- _Document section_:
** begin **

The combination of the initial shallow parser of XML documents together with the secondary parsing operations suggests a third form of XML processor API (application programmer interface) to supplement the event-based APIs such as those based on SAX and the tree-based APIs such as those based on expat. The shallow parser approach has some interesting advantages. The list of strings representation is very simple and may often be directly coded using a native data structure in the host language. In comparison with the tree-based approach this simplifies the interface by eliminating the need for a programmed data structure and corresponding access routines. The representation of markup terms by their string representation may also be considerably more compact than corresponding parsed representations. Another advantage is that it is easy to regenerate the original XML document or components thereof using simple string concatenation operations. Finally, the shallow parsing approach is fault-tolerant: it provides a correct parse for correct XML documents and a useful parse for attempted but incorrect XML documents. In fact, shallow parsing need never fail; given any document whatsoever, an appropriate list of strings representation of that document can be produced. For the implementation of lightweight XML-to-XML filters and fault-tolerant XML editing tools, these advantages may strongly favour the shallow parser approach. A full comparative analysis of the three approaches is beyond the scope of this paper, however.

** end **

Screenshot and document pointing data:
** begin **

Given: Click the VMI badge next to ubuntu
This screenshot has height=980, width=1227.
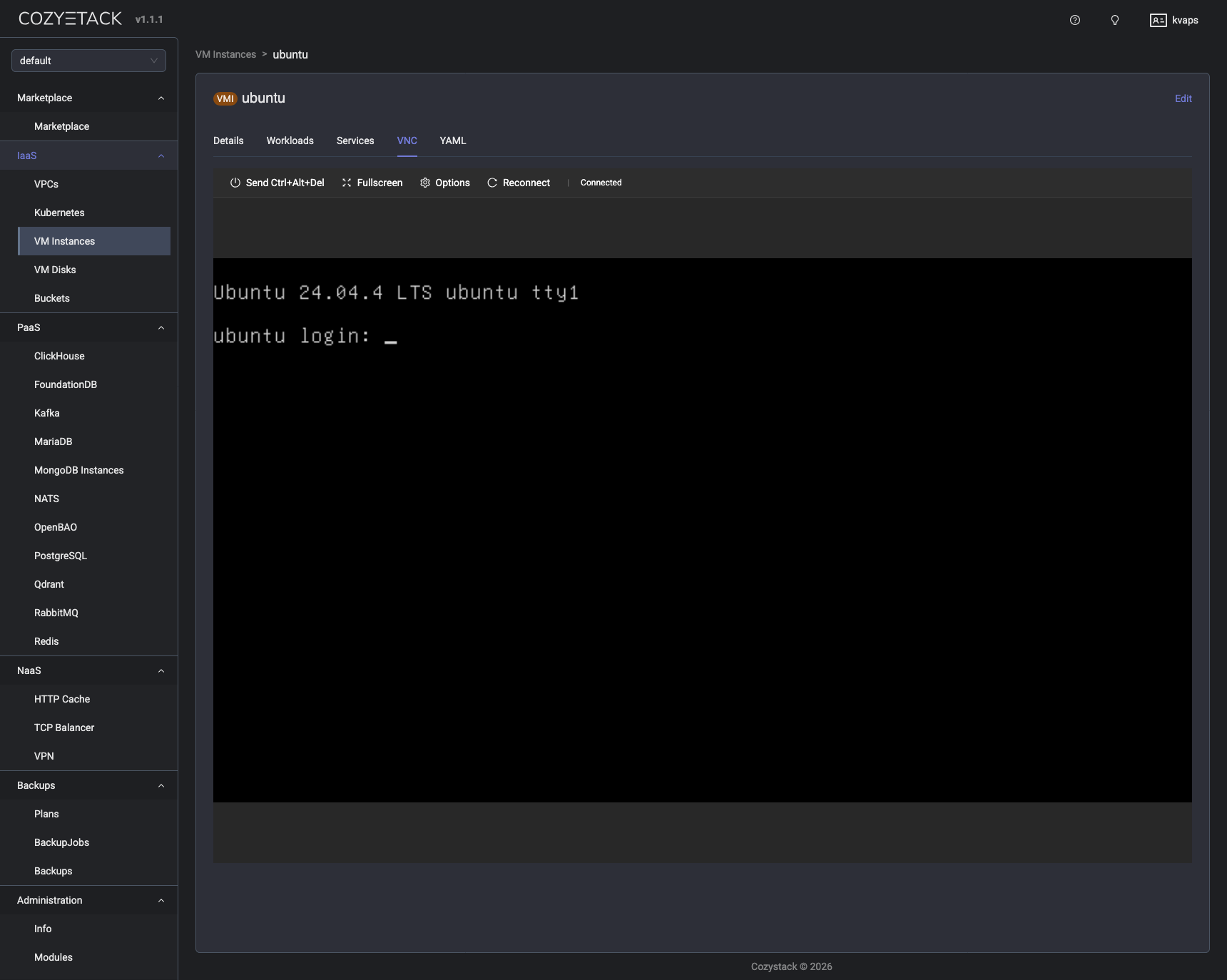Looking at the screenshot, I should pos(225,98).
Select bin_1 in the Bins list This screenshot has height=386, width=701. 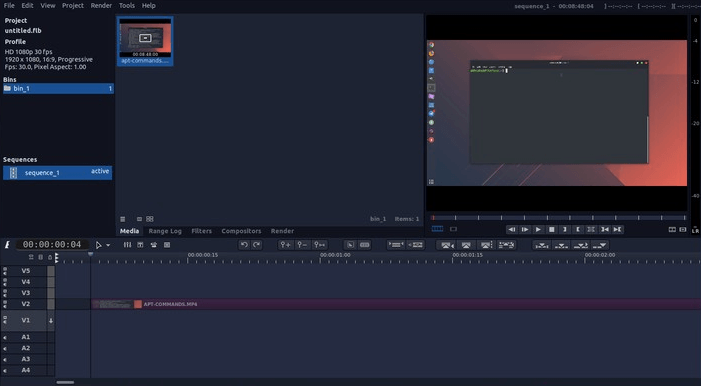[x=58, y=89]
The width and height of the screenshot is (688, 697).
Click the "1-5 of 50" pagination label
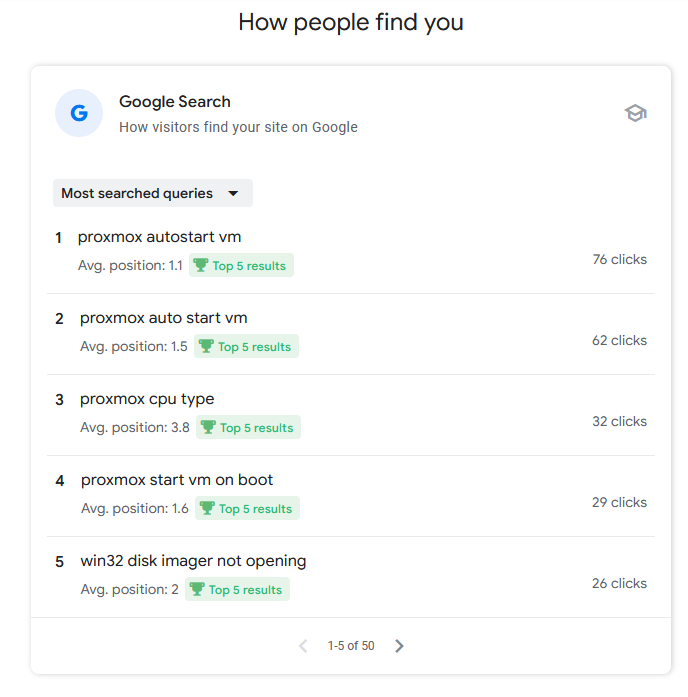tap(351, 646)
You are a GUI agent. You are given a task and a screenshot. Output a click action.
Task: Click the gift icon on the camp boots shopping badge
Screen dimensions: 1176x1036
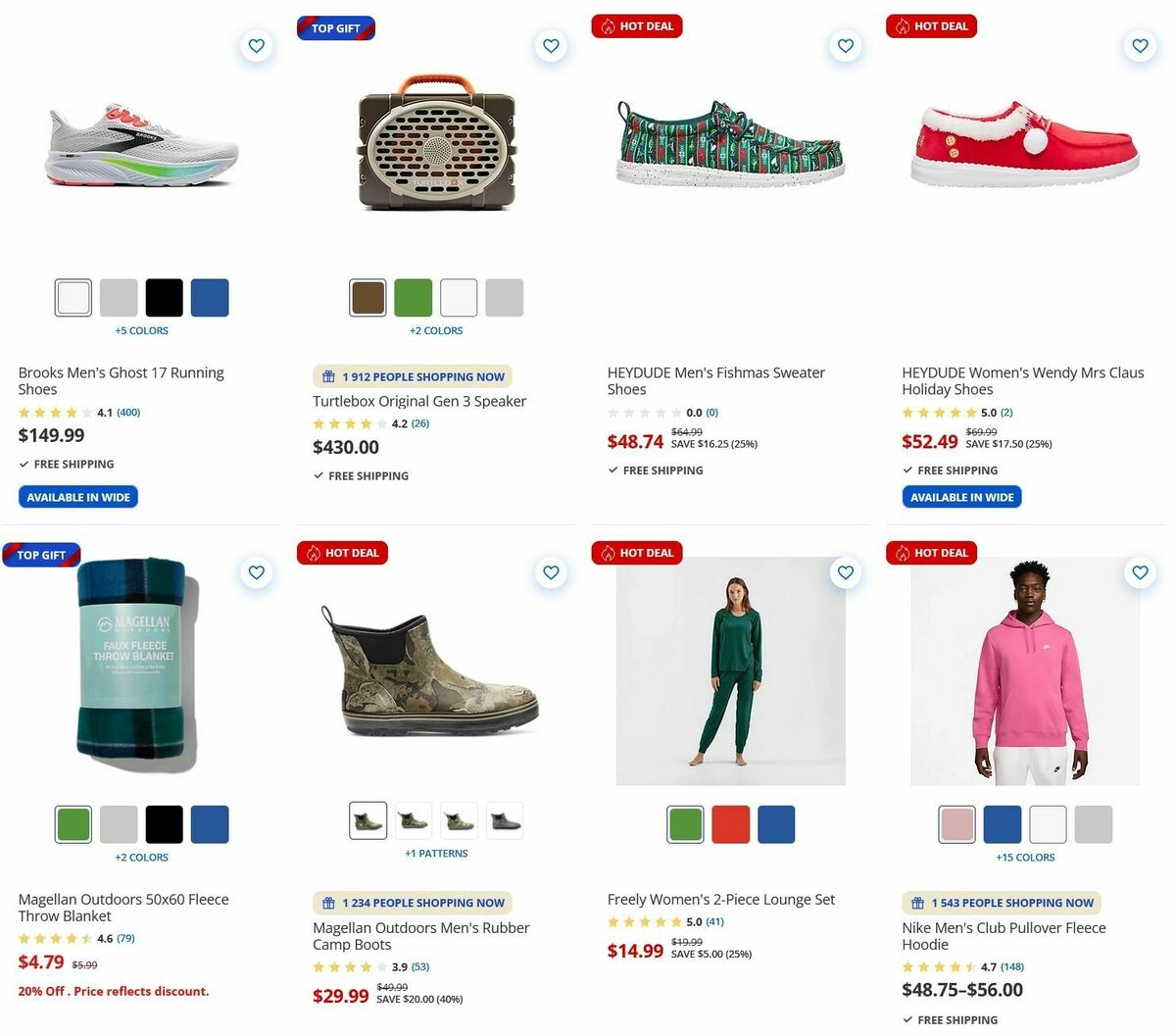point(328,903)
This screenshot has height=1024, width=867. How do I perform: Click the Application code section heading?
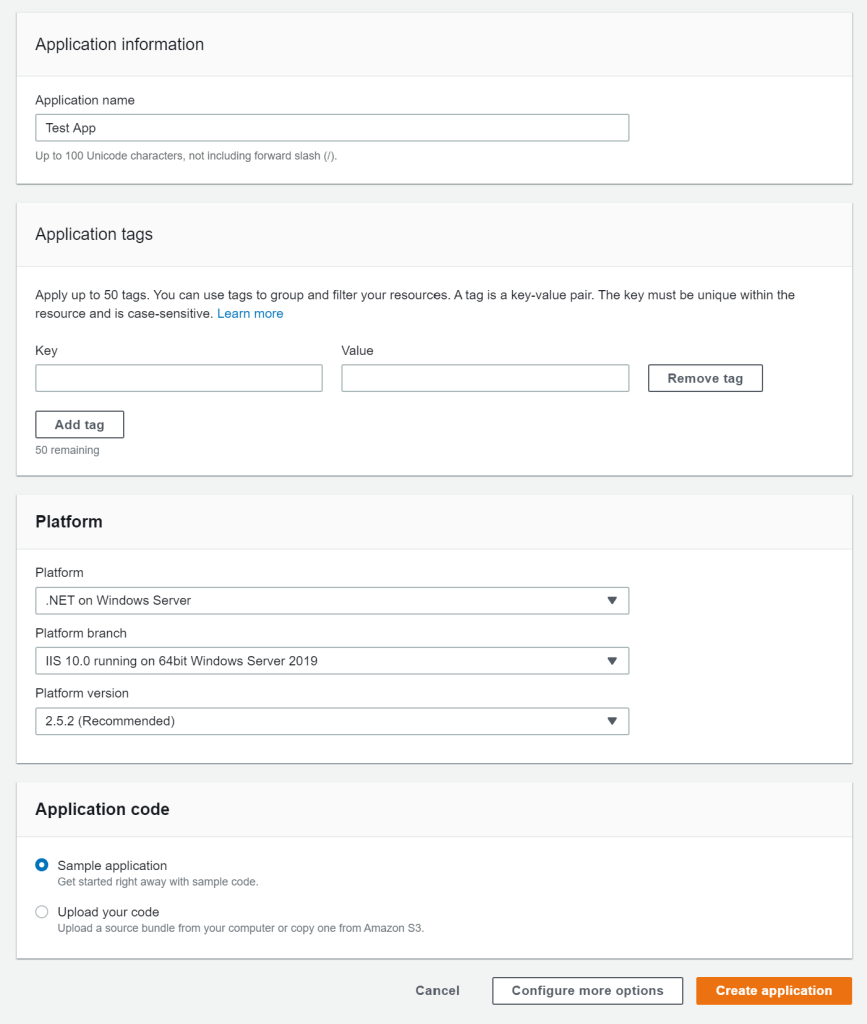102,809
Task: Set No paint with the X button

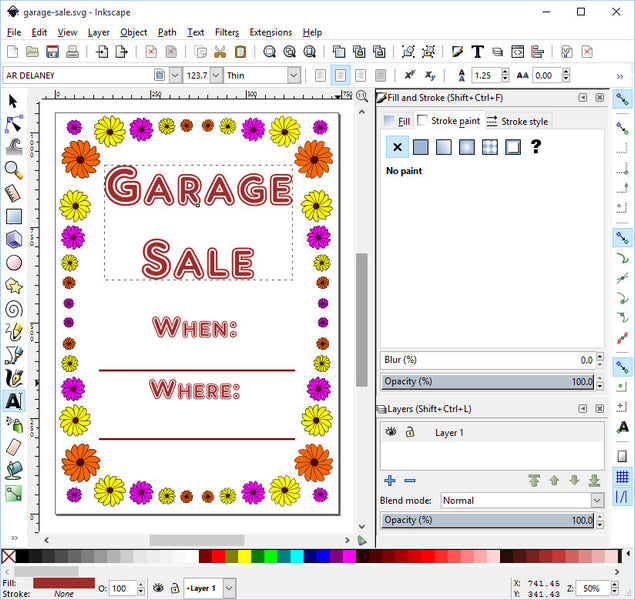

** end **

- _Directive_:
Answer these questions from the passage on shallow XML parsing:
(a) Which two kinds of XML processor API does the shallow parser approach supplement?
(b) What operations make it easy to regenerate the original XML document?
(c) What does shallow parsing provide for attempted but incorrect XML documents?

- _The reply_:
(a) Event-based APIs, such as those based on SAX, and tree-based APIs, such as those based on expat.
(b) Simple string concatenation operations.
(c) A useful parse.